Neuruppin. "Bevor über so eine Einsparung geredet wird, sollte es einen Überblick über alle freiwilligen Ausgaben in ganz Neuruppin geben", echauffierte sich Gühlen-Glienickes Ortsvorsteher Michael Peter. Zudem forderte er eine Klausurtagung der Stadtverordneten im Januar. Dem stimmte Ronny Kretschmer (Linke) zu. Es sei dringend nötig, sich zusammenzusetzen, sagte er und bezeichnete das Papier als "politischen Sprengstoff". Das Streichkonzept könne für alle freiwilligen Projekte ein Sterben auf Raten bedeuten.

Sven Deter (Kreisbauernverband) gingen die Sparvorschläge "zu sehr zu Lasten derjenigen, die sich nicht wehren können". Er hätte erwartet, dass die Verwaltung mehr im Rathaus spart. Er verwies auf die "unsäglich hohe Zahl an Gutachter- und Planungskosten".

Das gestern vorgestellte Sparkonzept für 2014 wurde von einer Arbeitsgruppe aus vier Stadtverordneten und Mitarbeitern der Stadtverwaltung erstellt. Es sieht unter anderem vor, dass vielen freiwilligen Projekten Zuschüsse gestrichen werden. Peter Misch (SPD) bezeichnete es als "Supergau, besonders für die Jugend", wenn die Vorschläge umgesetzt werden: "Herzlich willkommen in der Rentnerstadt." Misch fragte, warum "heilige Kühe" wie die Zuschüsse für das Mai- und Hafenfest und die Fontane-Festspiele nicht angesprochen wurden: "Mir fehlt beim Streichen die Generationengerechtigkeit."

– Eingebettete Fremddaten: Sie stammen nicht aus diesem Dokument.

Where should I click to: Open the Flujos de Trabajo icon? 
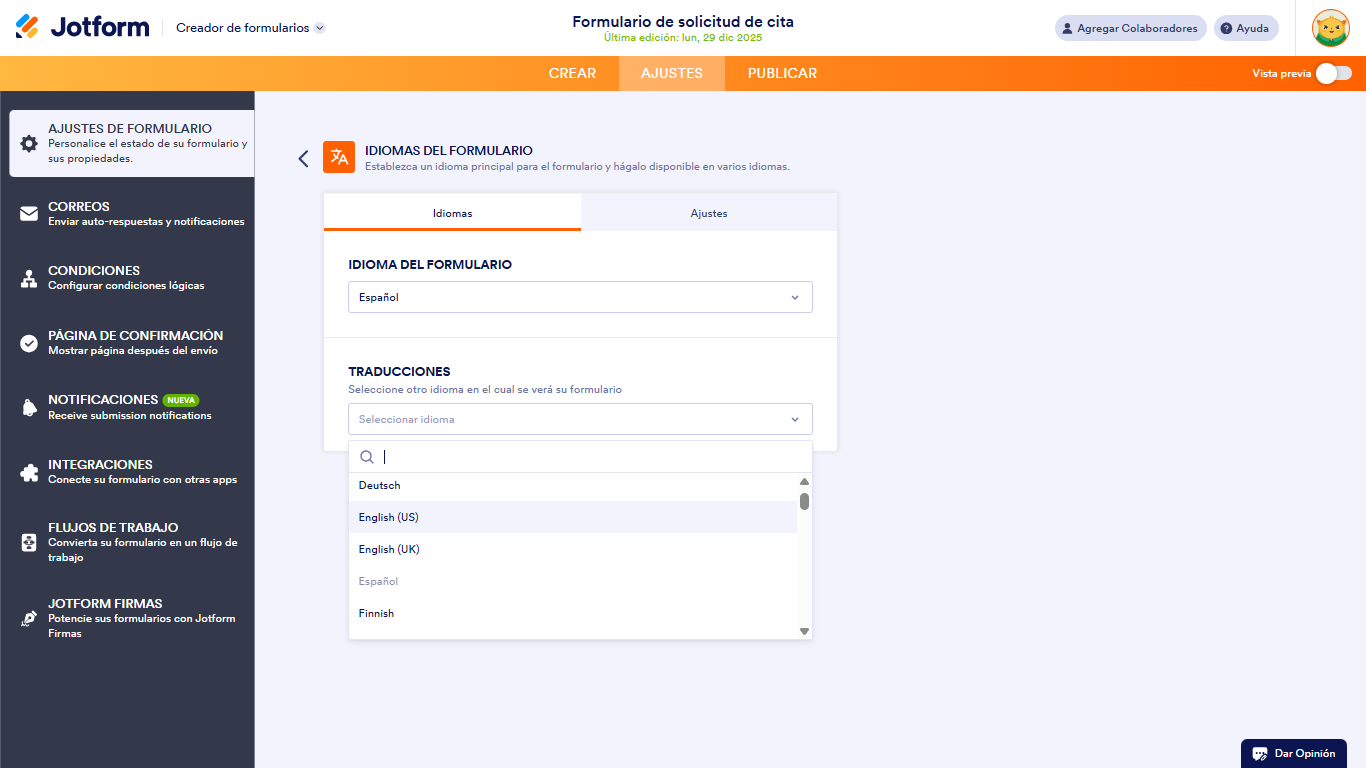coord(29,542)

Indes wies Bürgermeister Jens-Peter Golde (Pro Ruppin) darauf hin, dass bisher kein Geld im Haushalt gestrichen, sondern alles nur gesperrt wurde. Auch für ihn gebe es Themen, bei denen Einsparungen nicht infrage kommen. Welche das sind, ließ Golde jedoch offen.

Im Neuruppiner Haushalt für 2014 klafft ein Loch von 1,9Millionen Euro. Zum einen hat die Stadt weniger Zuschüsse vom Land bekommen, weil die Einwohnerzahl mit dem Zensus nach unten korrigiert wurde. Zum anderen zahlt Neuruppin nach der Erhöhung der Kreisumlage rund 900.000Euro zusätzlich an den Kreis.